All data from participants enrolled as a part of this study, including more detailed phenotype data for the cases described here, are available on the National Institute on Aging Genetics of Alzheimer's Disease Data Storage (NIAGADS) site (https://www.niagads.org/) under project NG00082. Data from control subjects not enrolled as a part of this study are available under dbGaP (https://www.ncbi.nlm.nih.gov/gap/) accession phs001089.v3.p1, which contains data generated by the Clinical Sequencing Exploratory Research (CSER) Consortium established by the National Human Genome Research Institute (NHGRI). Funding support for CSER was provided through cooperative agreements with the NHGRI and the National Cancer Institute (NCI) through grant numbers U01 HG007301 (Genomic Diagnosis in Children with Developmental Delay). Information about CSER and the investigators and institutions who comprise the CSER consortium can be found at https://cser-consortium.org. ADNI (Alzheimer's Disease Neuroimaging Initiative, part of the ADSP genomes batch call) and ADSP data are available at NIAGADS under projects NG00066 and NG00067 and on dbGaP under accession phs000572.v7.p4 (see Supplemental Extended Acknowledgements for full list of ADNI and ADSP contributors and funding sources).

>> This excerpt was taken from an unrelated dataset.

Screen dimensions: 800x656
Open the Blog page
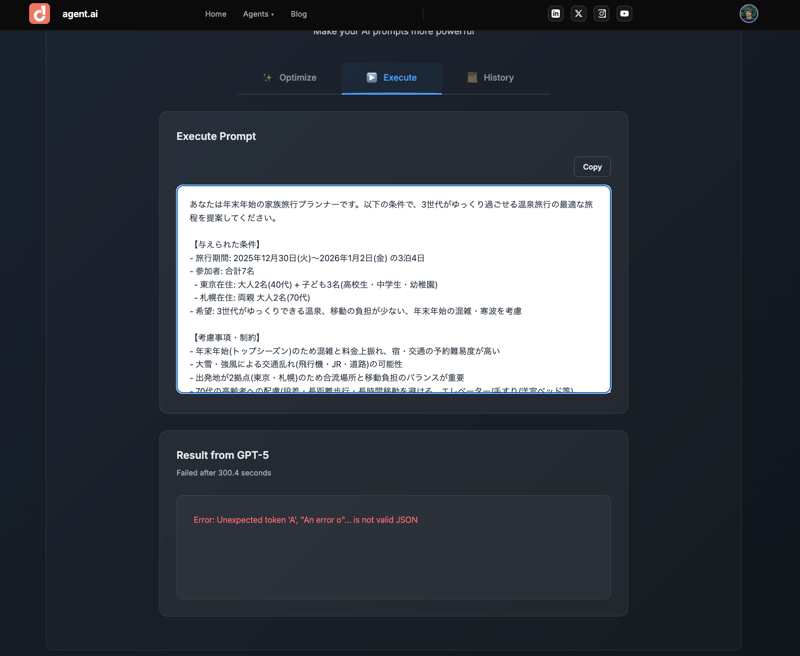[x=298, y=14]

All variants described here are deposited in ClinVar (http://www.ncbi.nlm.nih.gov/clinvar/) under accession numbers VCV000018089.2, VCV000031151.1, VCV000666796.1, VCV000666796.1, VCV000093125.1, VCV000068126.1, VCV000120224.1, VCV000426729.2, VCV000195350.1, VCV000261064.1, VCV000136339.1, VCV000004288.3, VCV000447782.1, VCV000447788.1, VCV000003131.6, and submission SUB6475528.

Ethics Statement

This study was approved by UAB IRB protocol X161202004, “Evaluation of Genomic Variants in Patients with Neurologic Diseases.” All participants described provided explicit written consent for publication.

Acknowledgments

We thank Alissa Mackiewicz from the HudsonAlpha Foundation for assistance in securing funding, Jennifer Mahaffey at UAB for assistance with the IRB application, Mackenzie Fowler at UAB for assistance with participant recruitment, the Clinical Services Laboratory and the Genomic Services Laboratory at HudsonAlpha for DNA isolations, library generation, quality control, and sequencing, the Codicem software development team at HudsonAlpha for genome analysis software, David Bick at HudsonAlpha for helpful discussions about ACMG guidelines, and Dominique Campion at the University of Rouen for correspondence indicating the absence from both cases and controls of the M105T variant in SORL1 in the data set published in Bellenguez et al. (2017).

Authors’ Contributions

J.N.C., G.M.C., R.M.M., and E.D.R. designed the study. J.N.C. and R.M.M. secured funding. J.N.C. and E.D.R. wrote the IRB protocol. E.C.M. coordinated all aspects of patient interaction. J.N.C., M.D.A., B.A.M., and B.N.L. analyzed genomes with input from M.C., E.C.M., and E.D.R. M.D.A. coordinated C9orf72 testing. J.N.C., D.E.G., J.M.J.L., J.W.P., E.G.G., J.M.H., and J.S.N. conducted other analyses. M.C. wrote clinical letters and provided genetic counseling. M.L.T provided phenotype information for controls. J.S.Y. accessed ADSP and supervised E.G.G. E.A.W. supervised J.M.H., J.S.N., and the software development team. E.D.R., D.S.G. and M.N.L. recruited participants and returned results. G.M.C. supervised D.E.G., J.M.J.L., and M.L.T. J.N.C. wrote the manuscript, with edits by E.C.M., M.C., M.D.A., B.A.M., B.N.L., J.W.P., E.G.G., J.M.H., E.A.W., G.M.C., and E.D.R. All authors approved the final manuscript.

Funding

Funding for genomes sequenced at HudsonAlpha was generously provided by the Daniel Foundation of Alabama and donors to the HudsonAlpha Foundation Memory and Mobility Fund.

Competing Interest Statement

The authors have declared no competing interest.